(Data for this exercise)
>> START

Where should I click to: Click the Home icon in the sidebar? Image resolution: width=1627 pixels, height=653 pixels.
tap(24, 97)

>> END
>> START

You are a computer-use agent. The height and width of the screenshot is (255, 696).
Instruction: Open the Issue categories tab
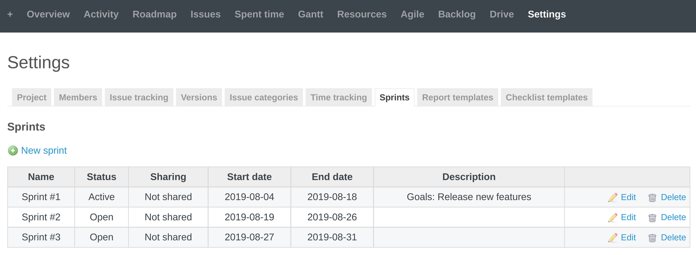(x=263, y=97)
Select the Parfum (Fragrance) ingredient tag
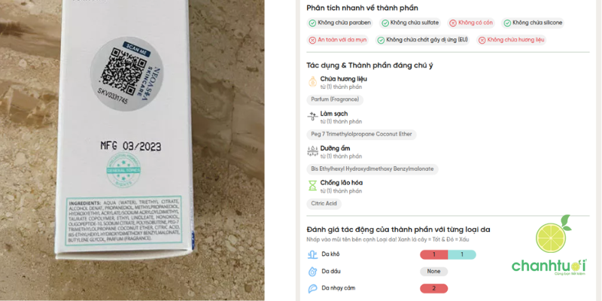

>> END

(What you are asked to do) Render the lines of the records as a JSON list of strings, one per line with blank lines omitted, beginning at the line that contains "Where should I" and stopping after the line that contains "tap(24, 97)".

(Reply)
[
  "Where should I click to: Click the Home icon in the sidebar? Image resolution: width=1627 pixels, height=653 pixels.",
  "tap(24, 97)"
]